# WHAT TO DO:
From the data, copy out every line in which the word "field" appears.

# PROVIDED RECORDS:
┄┄┄┄┄┄┄┄┄┄

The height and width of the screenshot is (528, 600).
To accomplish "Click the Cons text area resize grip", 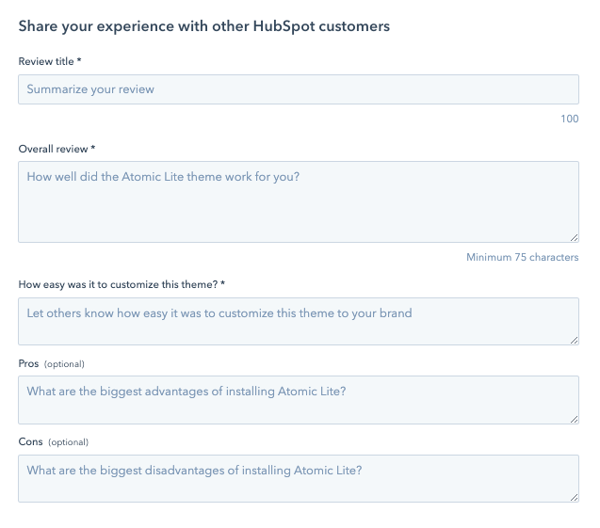I will click(x=573, y=496).
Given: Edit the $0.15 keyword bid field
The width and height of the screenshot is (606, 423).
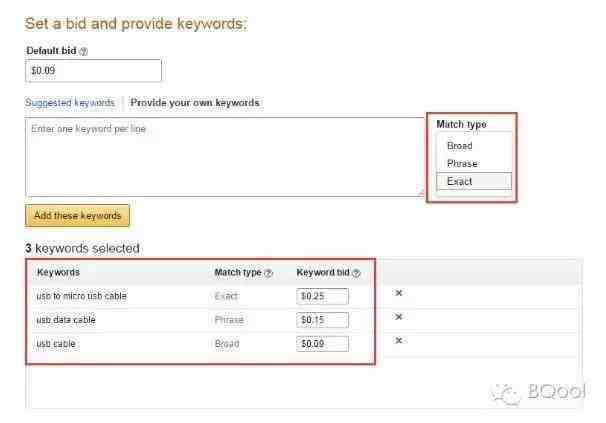Looking at the screenshot, I should click(x=322, y=320).
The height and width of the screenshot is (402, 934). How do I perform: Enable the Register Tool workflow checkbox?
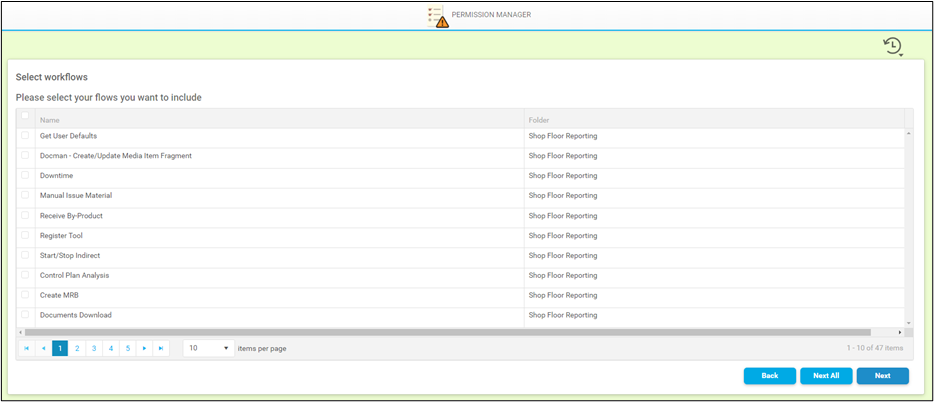point(25,235)

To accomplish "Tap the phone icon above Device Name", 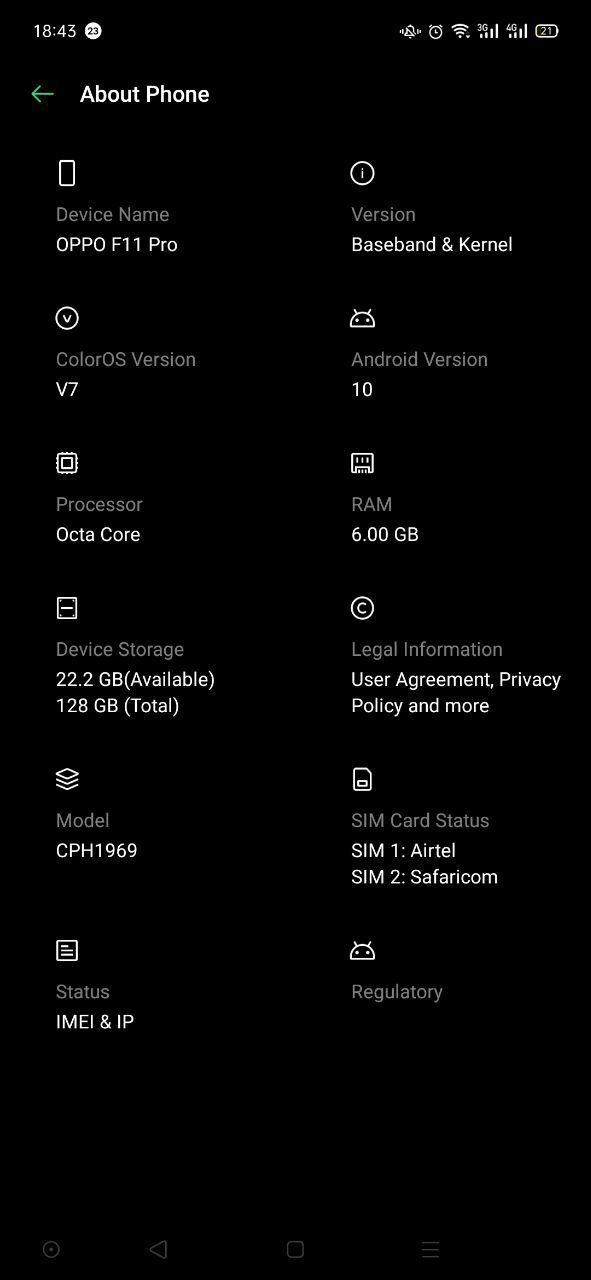I will 67,173.
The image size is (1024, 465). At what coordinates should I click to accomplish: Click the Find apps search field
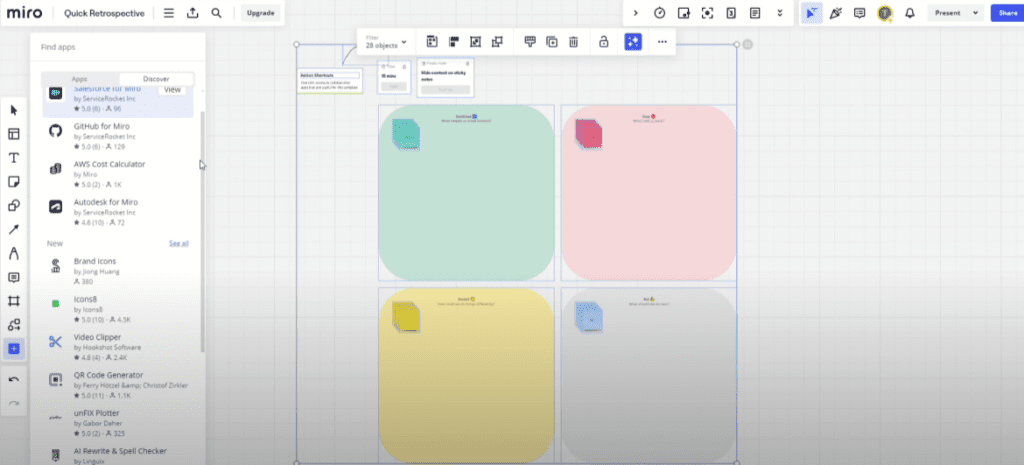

┄┄┄┄┄┄┄┄┄┄

# COMPLETED TASK:
Given: Edit the $0.15 keyword bid field
The image size is (1024, 465). At what coordinates should I click to accomplish: Click the Find apps search field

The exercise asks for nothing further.